▶ _WHAT YOU WILL DO_
Would you output the whole listing below, exactly as it reads?

▶ _DATASET_
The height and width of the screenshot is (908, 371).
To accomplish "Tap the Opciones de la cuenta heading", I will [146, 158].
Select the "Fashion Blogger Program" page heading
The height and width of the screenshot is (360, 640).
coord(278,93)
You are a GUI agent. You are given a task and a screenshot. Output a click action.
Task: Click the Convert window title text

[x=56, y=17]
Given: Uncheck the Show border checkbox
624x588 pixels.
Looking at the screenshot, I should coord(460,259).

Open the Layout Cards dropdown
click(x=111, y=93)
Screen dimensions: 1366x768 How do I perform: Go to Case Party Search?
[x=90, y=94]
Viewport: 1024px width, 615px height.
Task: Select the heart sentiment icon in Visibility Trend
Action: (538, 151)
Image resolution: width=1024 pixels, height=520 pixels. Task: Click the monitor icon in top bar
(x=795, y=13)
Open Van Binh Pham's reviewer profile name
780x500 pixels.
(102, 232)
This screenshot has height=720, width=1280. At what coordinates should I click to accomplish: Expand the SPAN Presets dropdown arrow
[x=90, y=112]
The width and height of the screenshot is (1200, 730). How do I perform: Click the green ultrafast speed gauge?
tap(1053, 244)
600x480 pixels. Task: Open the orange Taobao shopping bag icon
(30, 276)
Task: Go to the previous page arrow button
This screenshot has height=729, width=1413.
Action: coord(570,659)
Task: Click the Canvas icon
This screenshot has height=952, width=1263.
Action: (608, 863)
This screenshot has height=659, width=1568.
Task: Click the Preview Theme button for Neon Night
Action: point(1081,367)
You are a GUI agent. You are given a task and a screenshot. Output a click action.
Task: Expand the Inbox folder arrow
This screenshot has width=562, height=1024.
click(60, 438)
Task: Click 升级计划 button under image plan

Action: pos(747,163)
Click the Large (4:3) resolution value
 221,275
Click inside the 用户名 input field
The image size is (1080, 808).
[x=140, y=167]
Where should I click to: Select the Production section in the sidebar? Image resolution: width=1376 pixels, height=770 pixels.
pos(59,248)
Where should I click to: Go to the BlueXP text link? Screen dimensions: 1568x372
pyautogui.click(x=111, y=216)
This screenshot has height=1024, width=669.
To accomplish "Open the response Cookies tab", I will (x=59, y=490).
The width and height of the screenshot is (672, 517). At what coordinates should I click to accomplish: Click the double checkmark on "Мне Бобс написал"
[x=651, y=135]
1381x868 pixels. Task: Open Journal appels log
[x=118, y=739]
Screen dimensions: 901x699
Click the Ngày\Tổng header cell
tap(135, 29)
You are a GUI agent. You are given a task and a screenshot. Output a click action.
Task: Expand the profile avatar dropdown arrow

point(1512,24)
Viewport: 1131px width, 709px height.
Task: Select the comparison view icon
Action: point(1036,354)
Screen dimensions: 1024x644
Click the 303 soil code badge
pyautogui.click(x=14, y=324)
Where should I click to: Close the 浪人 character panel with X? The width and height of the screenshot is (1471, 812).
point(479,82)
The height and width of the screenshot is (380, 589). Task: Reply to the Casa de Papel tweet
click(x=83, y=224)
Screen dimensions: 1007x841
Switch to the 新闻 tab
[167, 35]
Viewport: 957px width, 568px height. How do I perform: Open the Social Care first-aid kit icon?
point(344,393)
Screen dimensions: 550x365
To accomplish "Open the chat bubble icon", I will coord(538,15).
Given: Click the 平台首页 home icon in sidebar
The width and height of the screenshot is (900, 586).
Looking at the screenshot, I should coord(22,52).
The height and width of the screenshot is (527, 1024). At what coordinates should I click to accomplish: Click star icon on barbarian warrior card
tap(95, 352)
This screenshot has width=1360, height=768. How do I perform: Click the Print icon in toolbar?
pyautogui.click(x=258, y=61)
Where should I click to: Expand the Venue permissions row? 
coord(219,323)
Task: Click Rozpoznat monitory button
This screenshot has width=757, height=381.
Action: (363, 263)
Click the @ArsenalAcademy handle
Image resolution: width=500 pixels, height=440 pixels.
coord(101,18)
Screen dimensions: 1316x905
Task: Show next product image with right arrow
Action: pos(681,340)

▶ _RESPONSE TO THIS TASK_
The height and width of the screenshot is (908, 371).
To accomplish "Tap the Opciones de la cuenta heading", I will [146, 158].
Select the "Fashion Blogger Program" page heading
The height and width of the screenshot is (360, 640).
coord(278,93)
You are a GUI agent. You are given a task and a screenshot. Output a click action.
Task: Click the Convert window title text

[x=56, y=17]
Given: Uncheck the Show border checkbox
624x588 pixels.
Looking at the screenshot, I should coord(460,259).

Open the Layout Cards dropdown
click(x=111, y=93)
Screen dimensions: 1366x768 How do I perform: Go to Case Party Search?
[x=90, y=94]
Viewport: 1024px width, 615px height.
Task: Select the heart sentiment icon in Visibility Trend
Action: (538, 151)
Image resolution: width=1024 pixels, height=520 pixels. Task: Click the monitor icon in top bar
(x=795, y=13)
Open Van Binh Pham's reviewer profile name
780x500 pixels.
(102, 232)
This screenshot has height=720, width=1280. At what coordinates should I click to accomplish: Expand the SPAN Presets dropdown arrow
[x=90, y=112]
The width and height of the screenshot is (1200, 730). How do I perform: Click the green ultrafast speed gauge?
tap(1053, 244)
600x480 pixels. Task: Open the orange Taobao shopping bag icon
(30, 276)
Task: Go to the previous page arrow button
This screenshot has height=729, width=1413.
Action: coord(570,659)
Task: Click the Canvas icon
This screenshot has height=952, width=1263.
Action: (608, 863)
This screenshot has height=659, width=1568.
Task: Click the Preview Theme button for Neon Night
Action: point(1081,367)
You are a GUI agent. You are given a task and a screenshot. Output a click action.
Task: Expand the Inbox folder arrow
This screenshot has width=562, height=1024.
click(60, 438)
Task: Click 升级计划 button under image plan

Action: pos(747,163)
Click the Large (4:3) resolution value
 221,275
Click inside the 用户名 input field
The image size is (1080, 808).
[x=140, y=167]
Where should I click to: Select the Production section in the sidebar? Image resolution: width=1376 pixels, height=770 pixels.
pos(59,248)
Where should I click to: Go to the BlueXP text link? Screen dimensions: 1568x372
pyautogui.click(x=111, y=216)
This screenshot has height=1024, width=669.
To accomplish "Open the response Cookies tab", I will (x=59, y=490).
The width and height of the screenshot is (672, 517). At what coordinates should I click to accomplish: Click the double checkmark on "Мне Бобс написал"
[x=651, y=135]
1381x868 pixels. Task: Open Journal appels log
[x=118, y=739]
Screen dimensions: 901x699
Click the Ngày\Tổng header cell
tap(135, 29)
You are a GUI agent. You are given a task and a screenshot. Output a click action.
Task: Expand the profile avatar dropdown arrow

point(1512,24)
Viewport: 1131px width, 709px height.
Task: Select the comparison view icon
Action: point(1036,354)
Screen dimensions: 1024x644
Click the 303 soil code badge
pyautogui.click(x=14, y=324)
Where should I click to: Close the 浪人 character panel with X? The width and height of the screenshot is (1471, 812).
point(479,82)
The height and width of the screenshot is (380, 589). Task: Reply to the Casa de Papel tweet
click(x=83, y=224)
Screen dimensions: 1007x841
Switch to the 新闻 tab
[167, 35]
Viewport: 957px width, 568px height. How do I perform: Open the Social Care first-aid kit icon?
point(344,393)
Screen dimensions: 550x365
To accomplish "Open the chat bubble icon", I will coord(538,15).
Given: Click the 平台首页 home icon in sidebar
The width and height of the screenshot is (900, 586).
Looking at the screenshot, I should coord(22,52).
The height and width of the screenshot is (527, 1024). At what coordinates should I click to accomplish: Click star icon on barbarian warrior card
tap(95, 352)
This screenshot has width=1360, height=768. How do I perform: Click the Print icon in toolbar?
pyautogui.click(x=258, y=61)
Where should I click to: Expand the Venue permissions row? 
coord(219,323)
Task: Click Rozpoznat monitory button
This screenshot has width=757, height=381.
Action: (363, 263)
Click the @ArsenalAcademy handle
Image resolution: width=500 pixels, height=440 pixels.
coord(101,18)
Screen dimensions: 1316x905
Task: Show next product image with right arrow
Action: pos(681,340)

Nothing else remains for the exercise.